TEXTO DE ORIGEM:
Dados além da privacidade

Por Thoran Rodrigues, fundador e CEO da BigDataCorp

Salvador, 09/11/2021 – A importância dos dados no mundo atual não é mais uma questão polêmica. É fácil encontrar, em todos os veículos de comunicação, dezenas de matérias e artigos sobre a chamada “nova economia”, que está surgindo à nossa frente, bem como sobre a relevância central dos dados na mesma. Junto com este conteúdo, a ampla discussão na sociedade sobre questões de segurança e a proteção de informações pessoais trouxeram o tema dos dados para o discurso da sociedade em geral.

Para as empresas, os dados já são, de longe, o principal ativo. Quem tem qualquer dúvida sobre isso só precisa passar o olho pela lista das empresas mais valiosas do mundo. A Amazon, no varejo (digital e tradicional); o Google na área de tecnologia, mídia e publicidade; o Facebook nas comunicações e, novamente, na publicidade; ou o Netflix, na mídia e entretenimento. O que todas elas têm em comum? O interminável volume de dados que possuem e constantemente atualizam, além da sua capacidade de trabalhar e gerar valor sobre eles. O próprio balanço dessas empresas (e de várias outras no mercado) declara os dados como parte do seu ativo intangível, ressaltando o valor das informações para os negócios.

MATERIAL FORNECIDO:
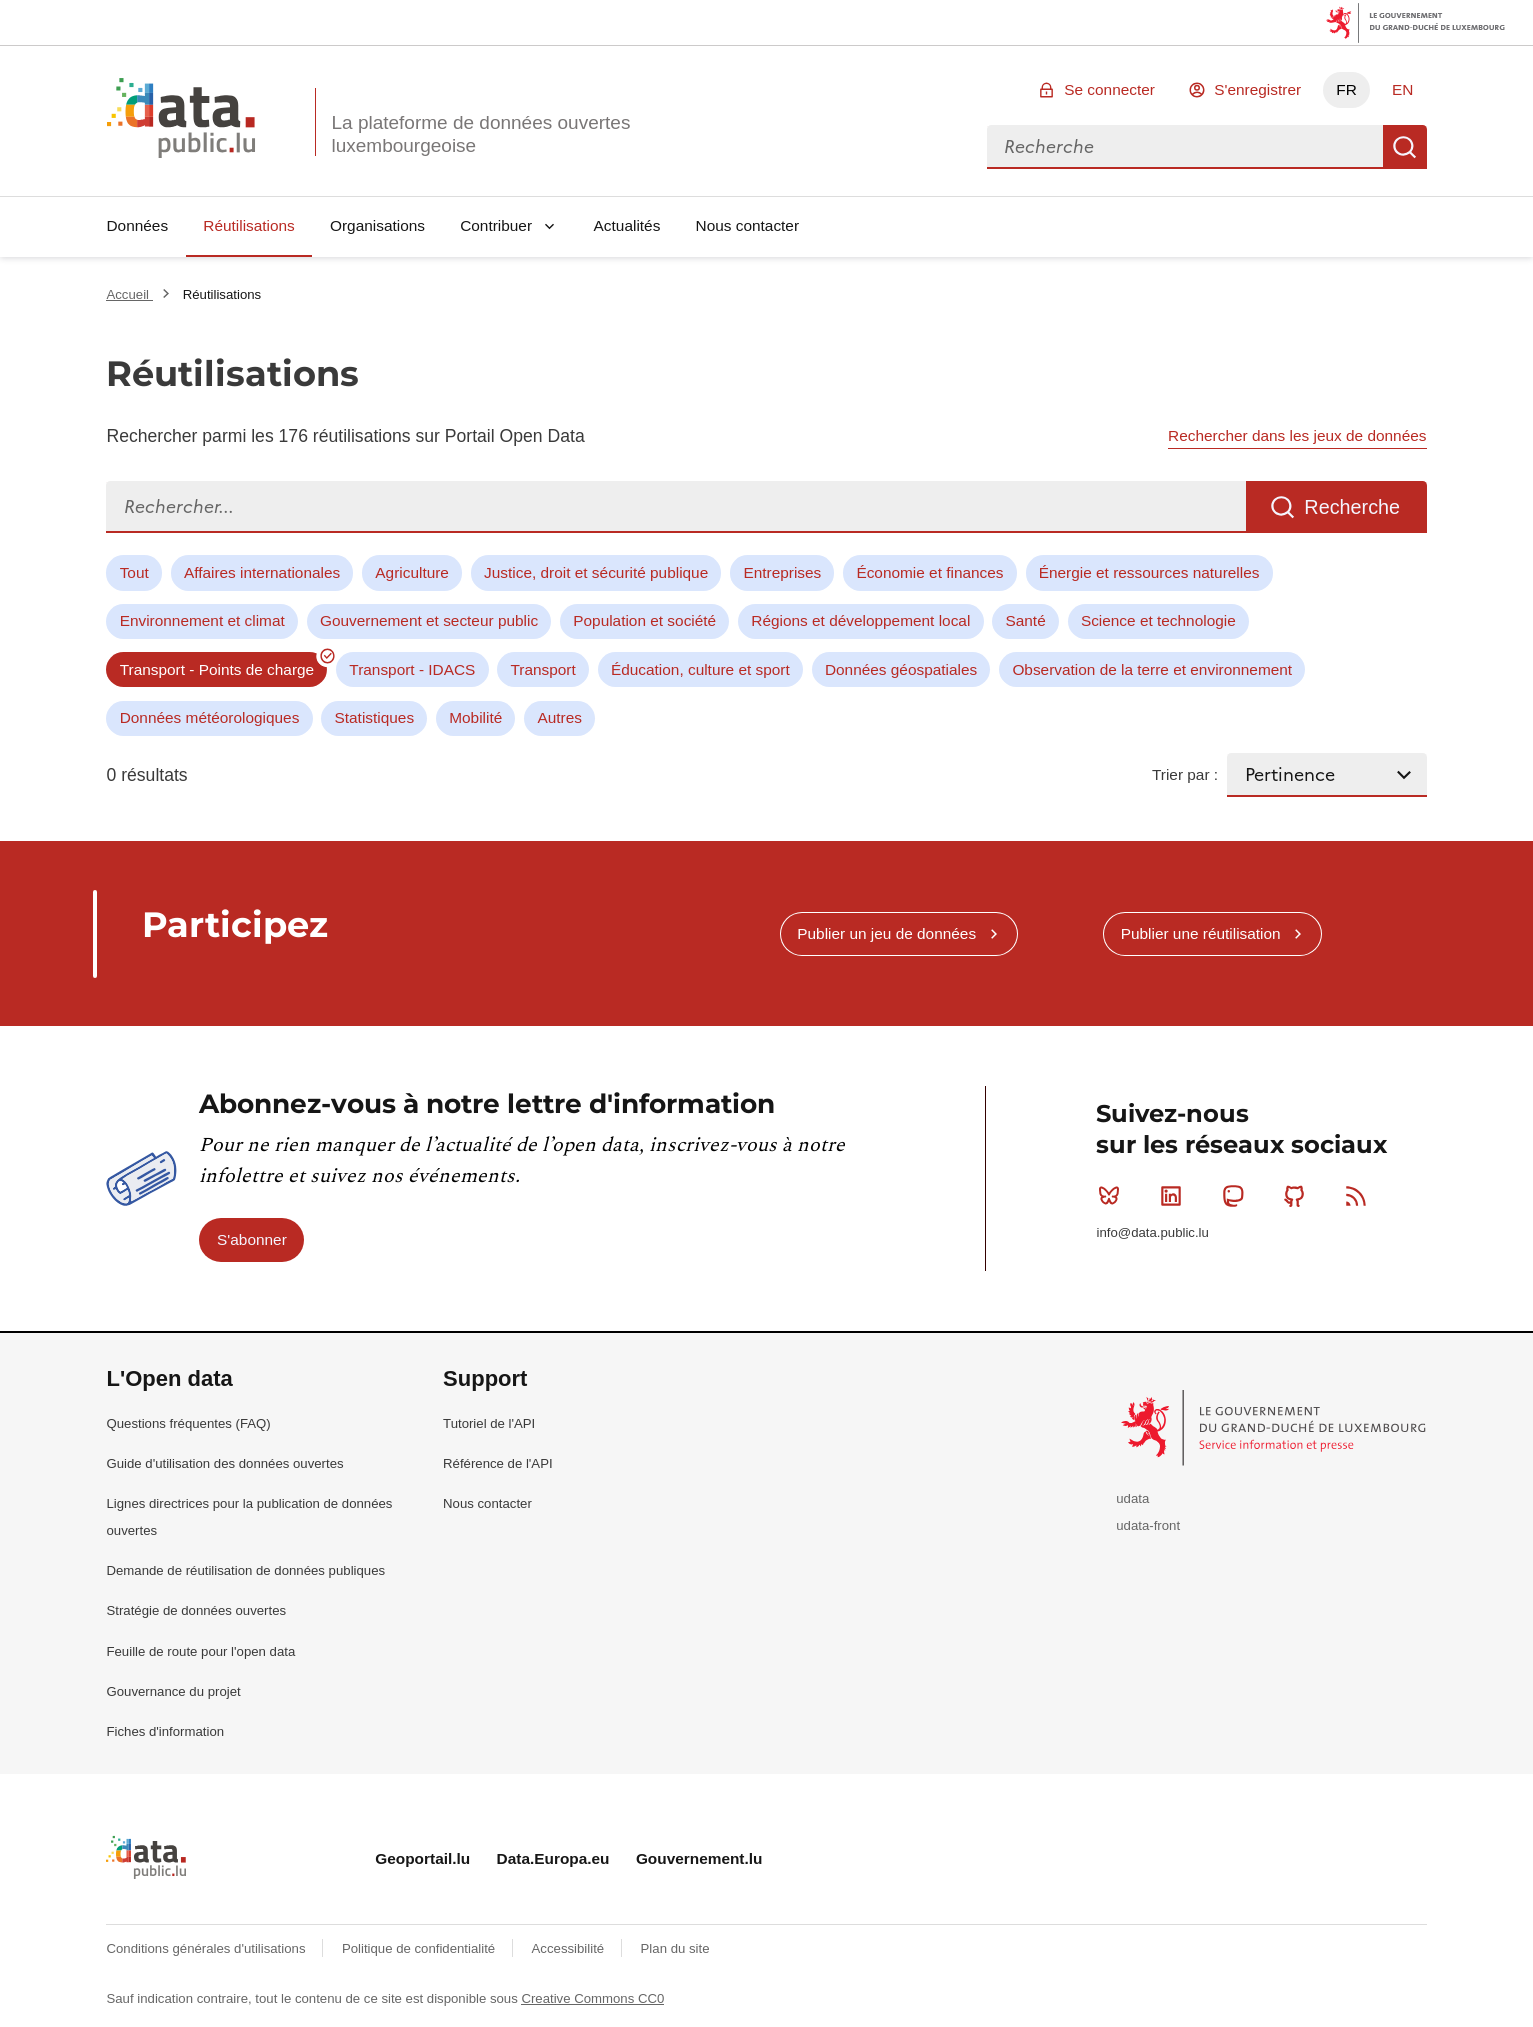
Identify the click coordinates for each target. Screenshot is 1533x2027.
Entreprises (782, 572)
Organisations (377, 225)
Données (137, 225)
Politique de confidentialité (420, 1948)
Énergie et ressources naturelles (1149, 572)
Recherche (1405, 147)
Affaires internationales (262, 572)
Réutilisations (249, 225)
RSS (1360, 1196)
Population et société (644, 620)
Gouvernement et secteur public (429, 620)
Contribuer (496, 225)
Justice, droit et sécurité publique (596, 572)
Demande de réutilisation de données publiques (245, 1570)
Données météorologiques (210, 717)
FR (1346, 89)
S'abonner (252, 1239)
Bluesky (1113, 1196)
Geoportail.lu (422, 1858)
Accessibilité (570, 1948)
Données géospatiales (901, 669)
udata (1132, 1498)
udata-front (1148, 1525)
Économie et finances (929, 572)
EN (1402, 89)
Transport (542, 669)
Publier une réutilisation (1201, 933)
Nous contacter (748, 225)
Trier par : (1185, 774)
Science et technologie (1158, 620)
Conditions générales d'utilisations (207, 1948)
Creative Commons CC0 (592, 1998)
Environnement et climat (202, 620)
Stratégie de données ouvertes (196, 1610)
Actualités (627, 225)
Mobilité (475, 717)
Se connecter (1109, 89)
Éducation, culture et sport (700, 669)
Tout (134, 572)
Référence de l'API (498, 1463)
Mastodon (1237, 1196)
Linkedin (1175, 1196)
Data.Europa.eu (553, 1858)
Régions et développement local (860, 620)
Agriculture (412, 572)
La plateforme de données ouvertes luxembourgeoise (480, 134)
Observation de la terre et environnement (1152, 669)
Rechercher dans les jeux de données (1297, 435)
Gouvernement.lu (699, 1858)
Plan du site (675, 1948)
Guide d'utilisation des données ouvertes (224, 1463)
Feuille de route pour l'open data (200, 1651)
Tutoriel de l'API (489, 1423)
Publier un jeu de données (886, 933)
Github (1298, 1196)
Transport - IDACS (412, 669)
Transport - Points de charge (217, 669)
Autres (559, 717)
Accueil (129, 294)
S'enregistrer (1257, 89)
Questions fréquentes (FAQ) (188, 1423)
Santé (1025, 620)
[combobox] (1185, 147)
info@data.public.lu (1152, 1232)
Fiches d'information (165, 1731)
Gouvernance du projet (173, 1691)
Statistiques (375, 717)
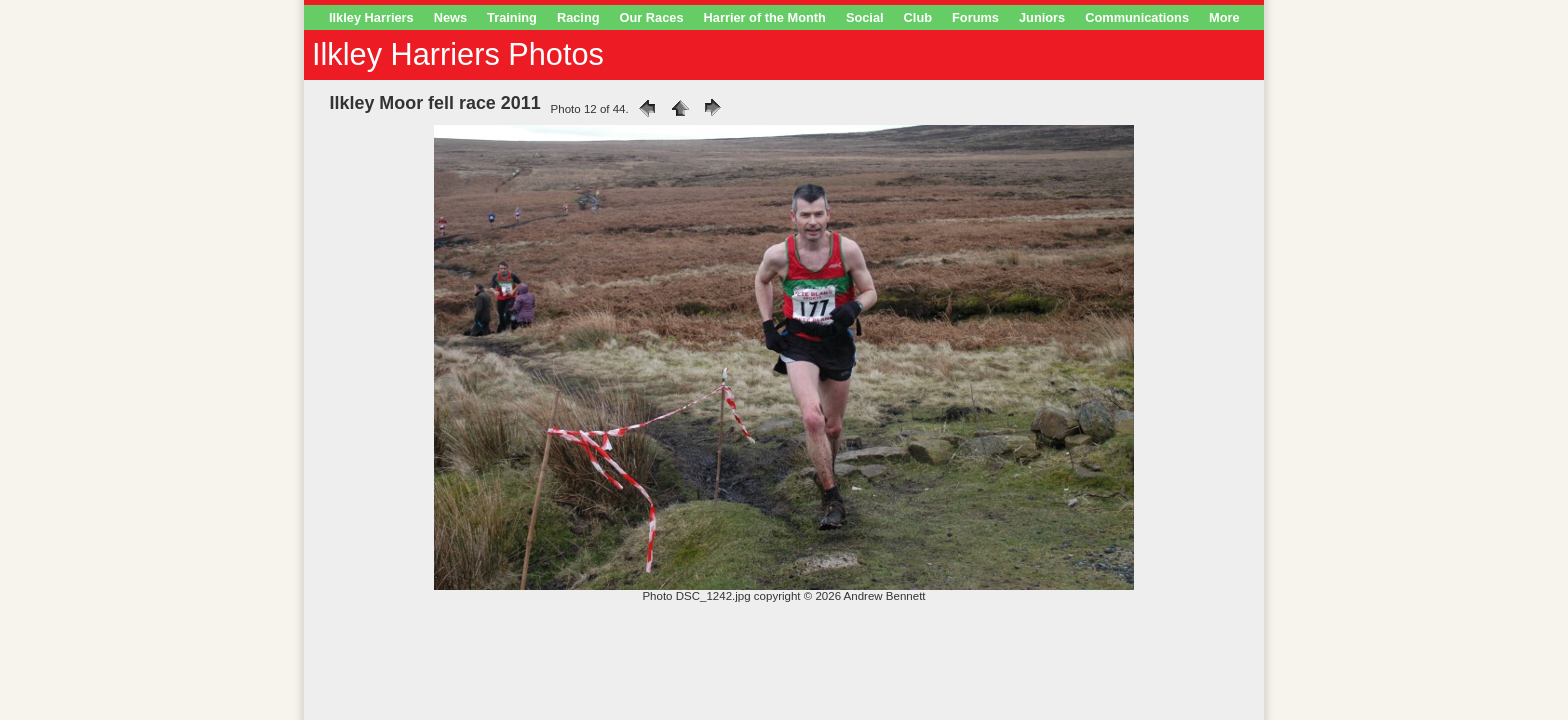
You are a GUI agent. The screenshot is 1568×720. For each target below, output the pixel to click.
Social (865, 17)
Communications (1137, 17)
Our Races (652, 17)
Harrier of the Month (765, 17)
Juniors (1042, 17)
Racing (578, 17)
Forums (975, 17)
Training (512, 17)
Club (918, 17)
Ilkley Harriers (371, 17)
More (1224, 17)
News (450, 17)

O QUE SE PEDE:
Liste todas as empresas que o artigo sobre o valor dos dados cita como exemplos das mais valiosas do mundo.

RESPOSTA ESCRITA:
Amazon, Google, Facebook e Netflix.